A Genome-Wide Association Study in Hispanics/Latinos Identifies Novel Signals for Lung Function. The Hispanic Community Health Study/Study of Latinos

Affiliations
Comparative Study

A Genome-Wide Association Study in Hispanics/Latinos Identifies Novel Signals for Lung Function. The Hispanic Community Health Study/Study of Latinos

Kristin M Burkart et al. Am J Respir Crit Care Med. .

Abstract

Rationale: Lung function and chronic obstructive pulmonary disease (COPD) are heritable traits. Genome-wide association studies (GWAS) have identified numerous pulmonary function and COPD loci, primarily in cohorts of European ancestry.
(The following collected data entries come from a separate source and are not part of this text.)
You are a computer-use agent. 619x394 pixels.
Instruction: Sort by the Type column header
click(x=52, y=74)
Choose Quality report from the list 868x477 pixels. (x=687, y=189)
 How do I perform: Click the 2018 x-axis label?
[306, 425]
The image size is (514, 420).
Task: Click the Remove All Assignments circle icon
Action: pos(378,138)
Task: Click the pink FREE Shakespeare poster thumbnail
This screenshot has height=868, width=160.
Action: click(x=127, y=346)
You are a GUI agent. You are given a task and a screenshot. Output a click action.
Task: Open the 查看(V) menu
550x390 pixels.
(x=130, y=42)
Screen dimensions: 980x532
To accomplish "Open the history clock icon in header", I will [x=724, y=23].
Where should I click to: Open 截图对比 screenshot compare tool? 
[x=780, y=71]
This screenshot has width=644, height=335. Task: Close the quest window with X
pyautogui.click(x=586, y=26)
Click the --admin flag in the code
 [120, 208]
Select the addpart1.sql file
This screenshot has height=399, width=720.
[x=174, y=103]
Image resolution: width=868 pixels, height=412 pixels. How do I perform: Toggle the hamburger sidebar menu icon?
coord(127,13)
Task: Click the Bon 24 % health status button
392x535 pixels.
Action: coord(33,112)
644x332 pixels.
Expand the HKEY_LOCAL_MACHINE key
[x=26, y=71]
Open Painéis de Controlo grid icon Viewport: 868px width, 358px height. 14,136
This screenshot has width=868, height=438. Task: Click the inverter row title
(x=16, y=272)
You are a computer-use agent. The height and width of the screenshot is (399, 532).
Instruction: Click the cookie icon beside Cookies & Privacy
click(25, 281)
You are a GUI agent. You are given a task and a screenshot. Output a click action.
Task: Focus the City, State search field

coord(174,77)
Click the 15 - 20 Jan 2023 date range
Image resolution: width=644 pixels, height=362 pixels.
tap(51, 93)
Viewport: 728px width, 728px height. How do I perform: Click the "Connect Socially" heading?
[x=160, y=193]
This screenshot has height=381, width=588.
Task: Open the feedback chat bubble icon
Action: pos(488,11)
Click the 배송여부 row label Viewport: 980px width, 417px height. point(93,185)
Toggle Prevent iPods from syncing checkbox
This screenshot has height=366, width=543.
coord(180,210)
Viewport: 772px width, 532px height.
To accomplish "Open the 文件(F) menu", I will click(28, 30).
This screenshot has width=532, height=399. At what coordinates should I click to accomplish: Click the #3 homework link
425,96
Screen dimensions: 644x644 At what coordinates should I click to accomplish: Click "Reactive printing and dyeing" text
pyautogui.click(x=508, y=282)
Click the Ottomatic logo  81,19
Objectives: Perform a GWAS of COPD phenotypes in Hispanic/Latino populations to identify loci not previously detected in European populations.

Methods: GWAS of lung function and COPD in Hispanic/Latino participants from a population-based cohort. We performed replication studies of novel loci in independent studies.

Measurements and main results: Among 11,822 Hispanic/Latino participants, we identified eight novel signals; three replicated in independent populations of European Ancestry. A novel locus for FEV1 in ZSWIM7 (rs4791658; P = 4.99 × 10-9) replicated. A rare variant (minor allele frequency = 0.002) in HAL (rs145174011) was associated with FEV1/FVC (P = 9.59 × 10-9) in a region previously identified for COPD-related phenotypes; it remained significant in conditional analyses but did not replicate. Admixture mapping identified a novel region, with a variant in AGMO (rs41331850), associated with Amerindian ancestry and FEV1, which replicated. A novel locus for FEV1 identified among ever smokers (rs291231; P = 1.92 × 10-8) approached statistical significance for replication in admixed populations of African ancestry, and a novel SNP for COPD in PDZD2 (rs7709630; P = 1.56 × 10-8) regionally replicated. In addition, loci previously identified for lung function in European samples were associated in Hispanic/Latino participants in the Hispanic Community Health Study/Study of Latinos at the genome-wide significance level.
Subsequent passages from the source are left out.